Santé
- 09/06/2008
Bourgogne. Manifestation d'élus contre la fermeture d'une maternité en Côte-d'Or
Une centaine d'élus de la région de Châtillon-sur-Seine (Côte-d'Or) ont manifesté, le 9 juin à Dijon, devant l'agence régionale de l'hospitalisation de Bourgogne (ARH) pour protester contre la fermeture de la maternité au 1er juillet. Ces élus, maires, conseillers municipaux et généraux, toutes tendances politiques confondues et représentants les 95 communes du "pays châtillonnais", ont eu le soutien actif du député (Nouveau centre) et président du conseil général de Côte-d'Or, François Sauvadet. "Je ne peux accepter l'idée qu'on démembre ainsi un hôpital comme celui de Châtillon-sur-Seine, on doit prendre en compte les spécificités de ce territoire" rural, a déclaré François Sauvadet. Pour Hubert Brigand, maire (UMP) de Châtillon-sur-Seine, "après la fermeture du tribunal d'instance, c'est un deuxième coup qui nous est asséné et cela sans la moindre concertation et dans un domaine, celui de la santé, où il s'agit là d'une véritable erreur médicale collective", a-t-il déclaré, en faisant part de sa "colère" et de son "incompréhension".

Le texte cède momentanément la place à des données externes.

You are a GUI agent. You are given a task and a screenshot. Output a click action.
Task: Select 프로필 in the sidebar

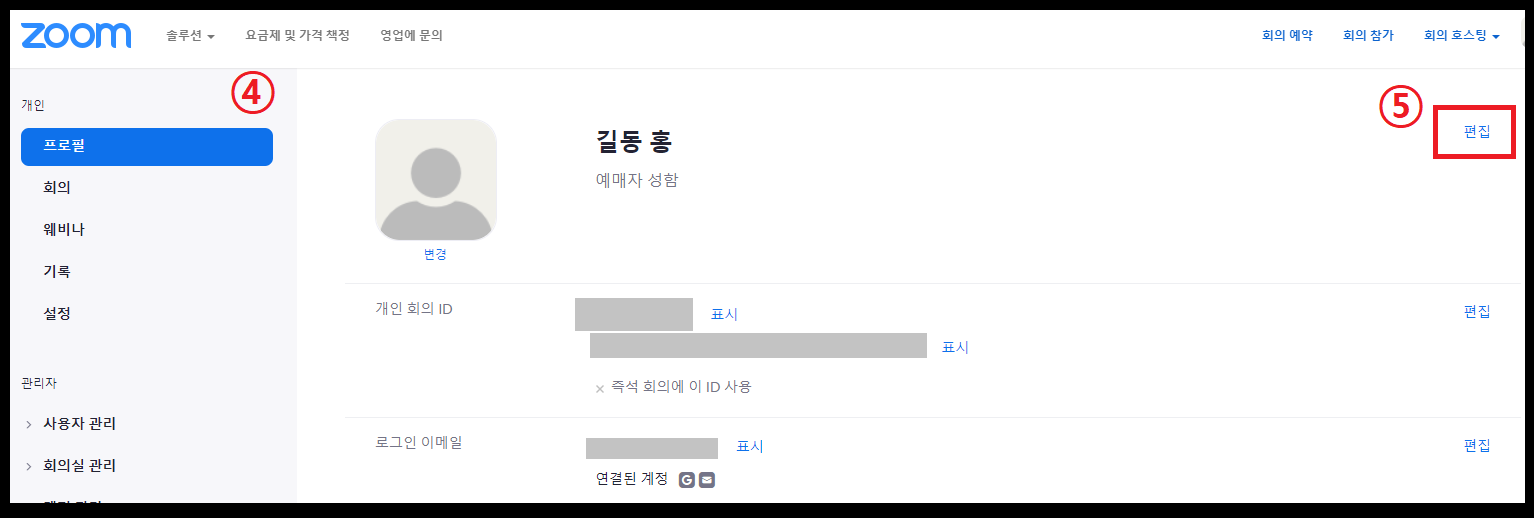(146, 146)
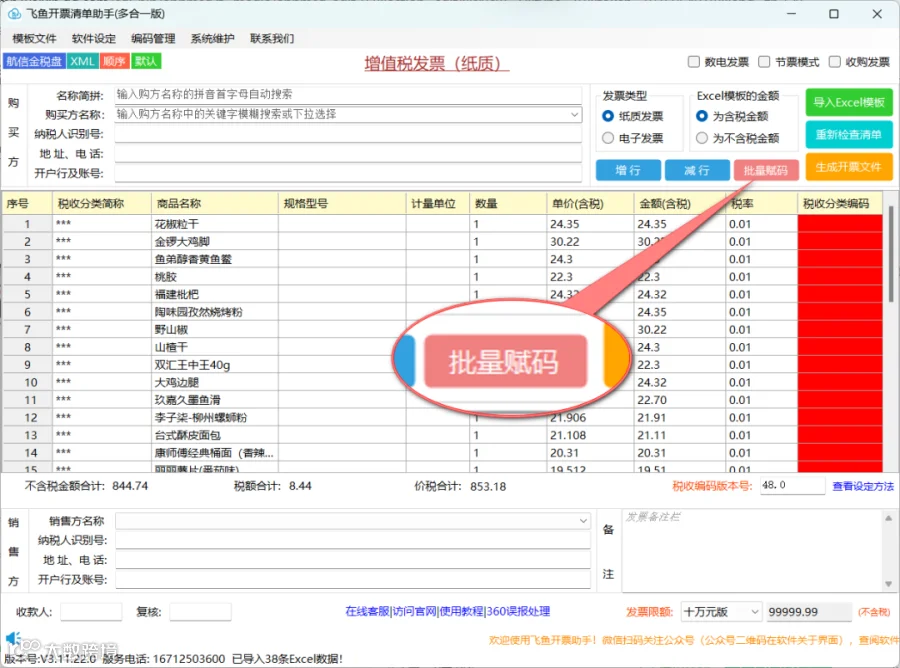The height and width of the screenshot is (668, 900).
Task: Select the blue 航信金税盘 tag
Action: (x=34, y=61)
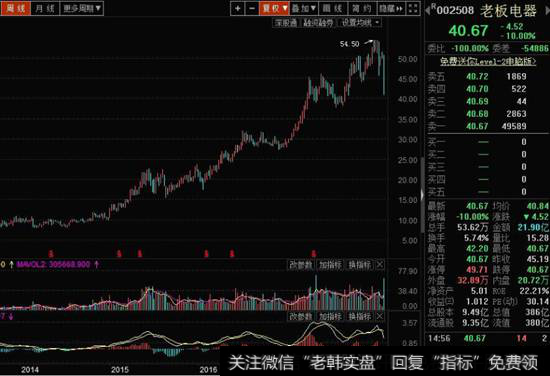Open 叠加 overlay dropdown

[304, 8]
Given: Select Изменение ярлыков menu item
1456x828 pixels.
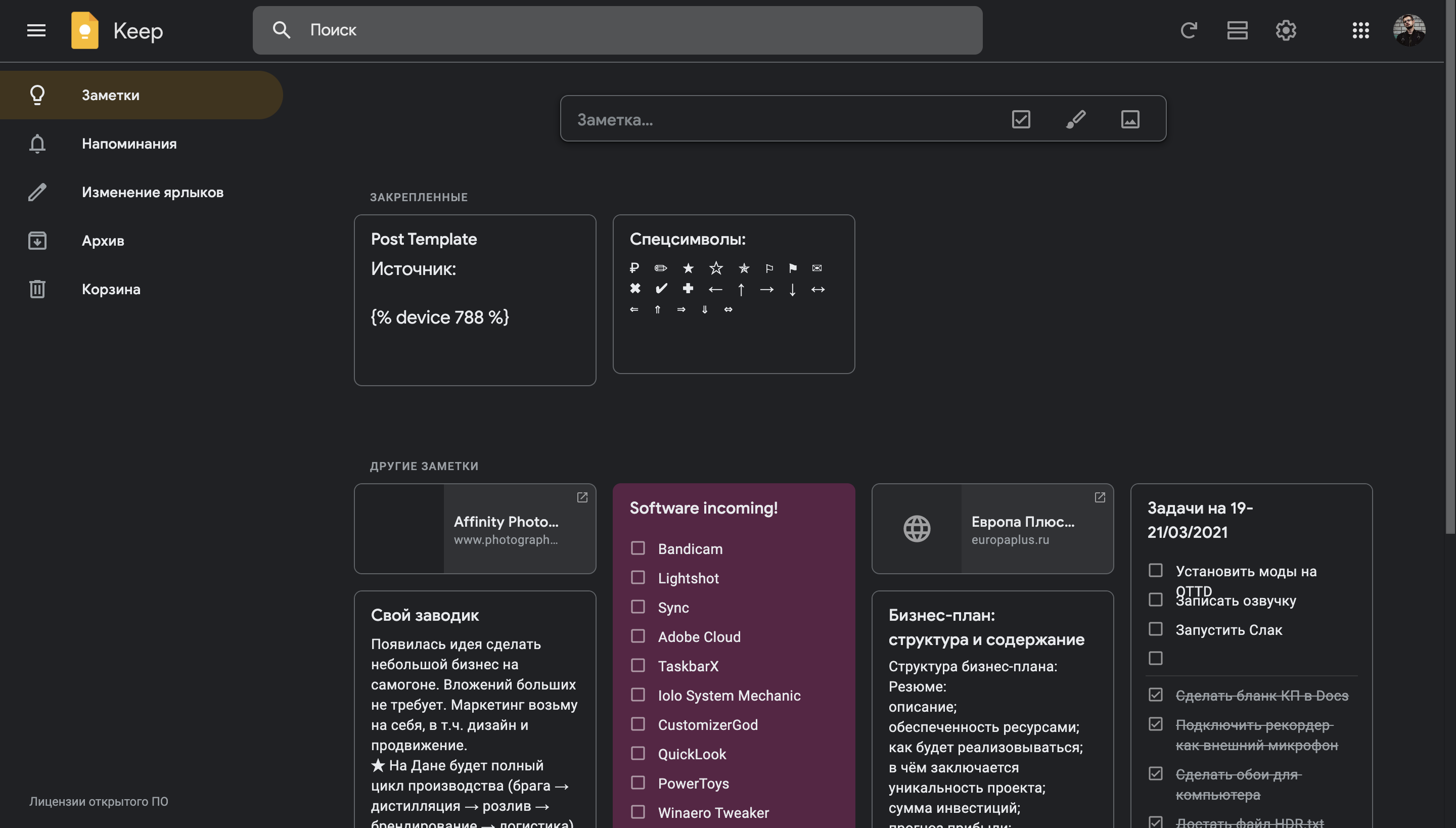Looking at the screenshot, I should coord(152,191).
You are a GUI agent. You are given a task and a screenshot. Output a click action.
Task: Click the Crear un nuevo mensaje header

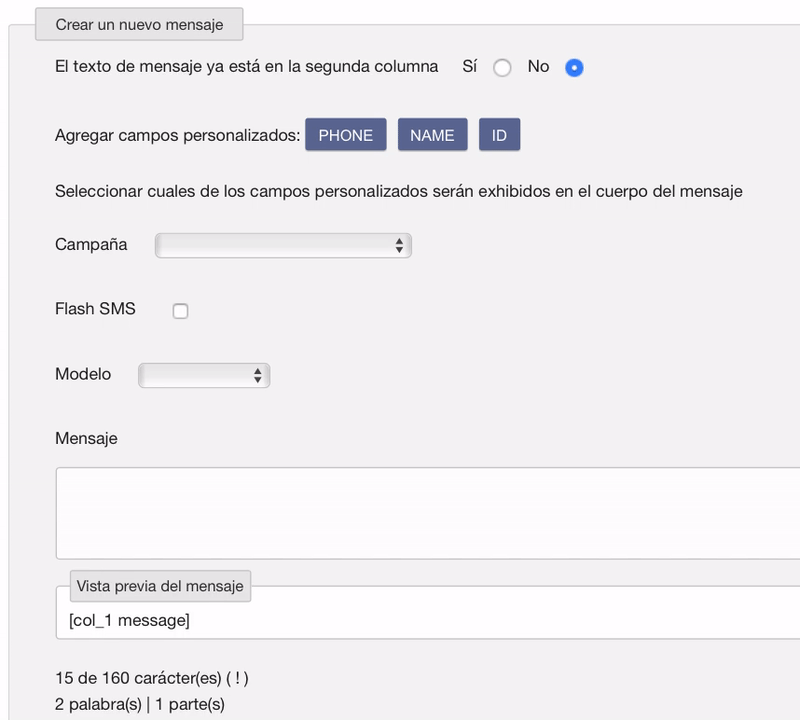click(139, 24)
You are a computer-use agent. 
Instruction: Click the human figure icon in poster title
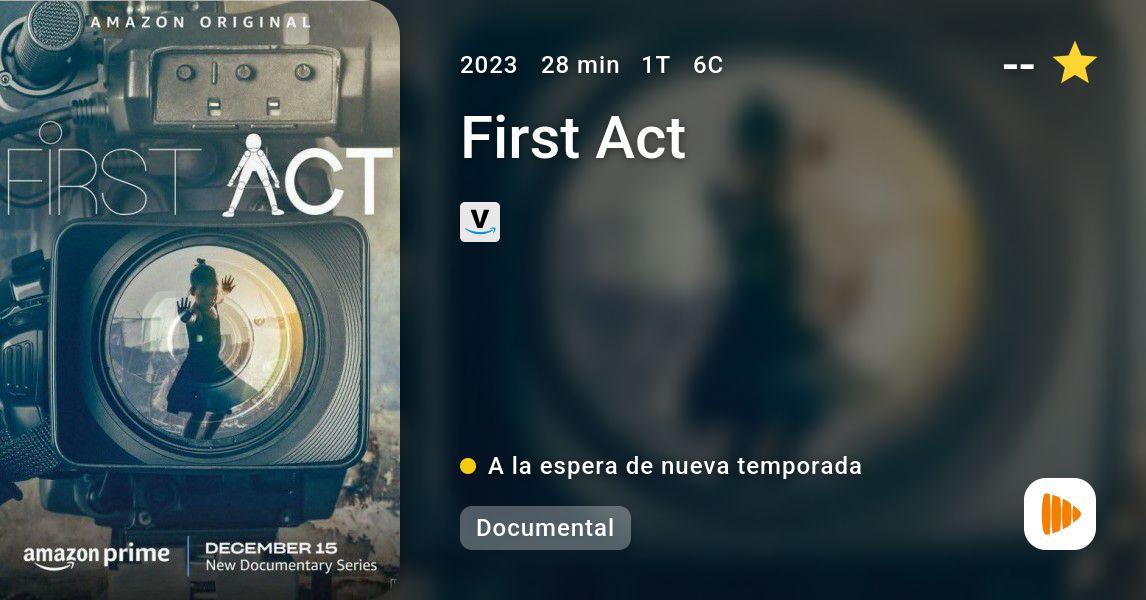(x=254, y=175)
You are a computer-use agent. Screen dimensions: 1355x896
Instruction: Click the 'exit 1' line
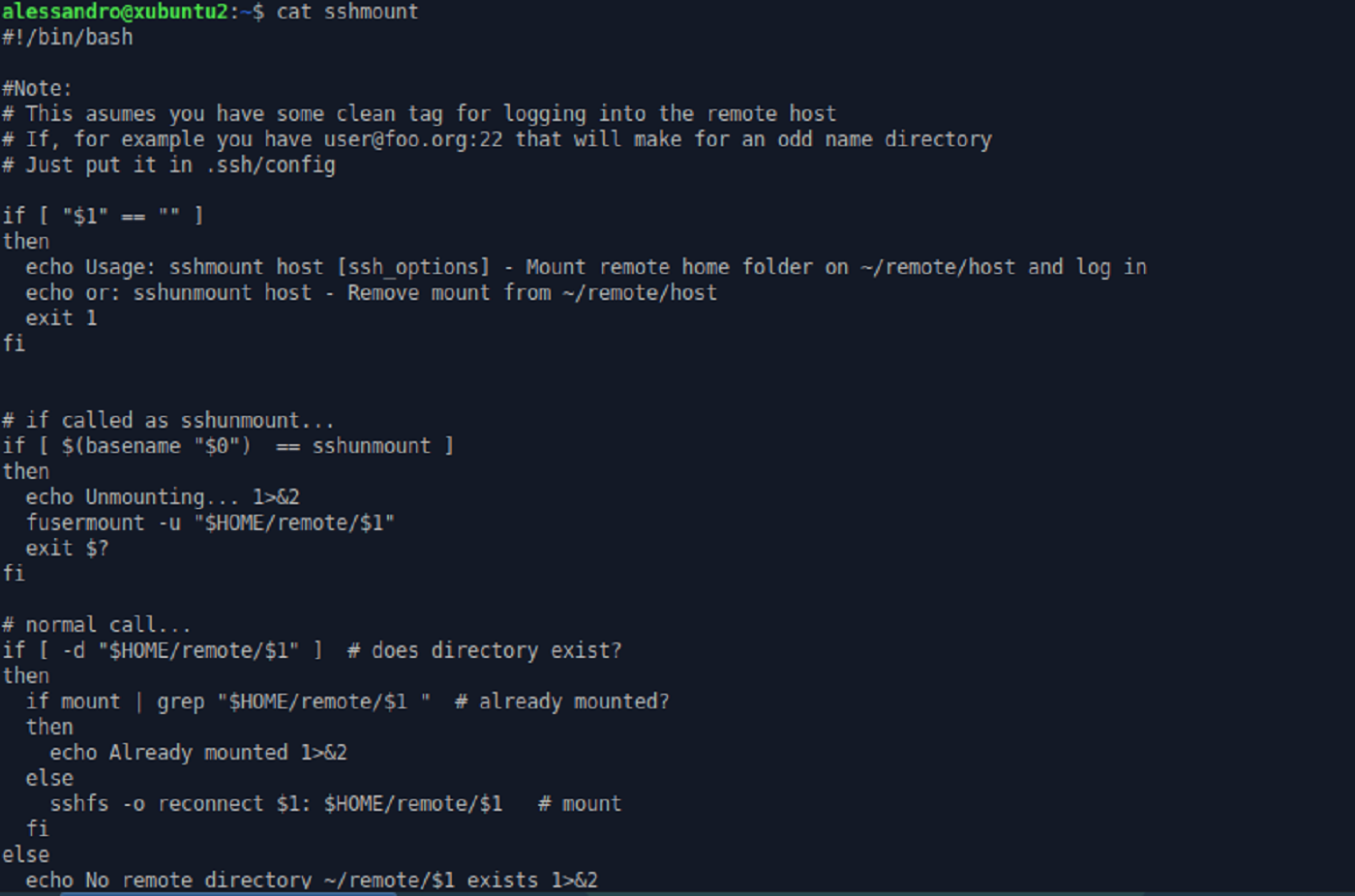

De son côté, Corinne Milési, maire de Villedieu et aide-soignante à l'hôpital de Châtillon-sur-Seine, a affirmé que cette fermeure entrainera "des conséquences très graves pour la sécurité des futures mères et de leur bébé". Selon elle, "il faudra en effet compter plus d'une heure, voire 1h30, de route pour rejoindre en voiture la maternité la plus sécurisée, c'est-à-dire celles de Dijon ou de Troyes".
Avec son collègue de Sainte-Colombe-sur-Seine, Mme Milési a pris un arrêté interdisant aux femmes de sa commune de procréer et pour le faire appliquer, elle se dit "prête à distribuer des préservatifs aux jeunes couples" aux frais de la municipalité.
Des arrêtés similaires avaient été pris dans différentes communes des cantons du Haut-Nivernais après la fermeture, le 1er avril dernier, de la maternité de Clamecy (Nièvre).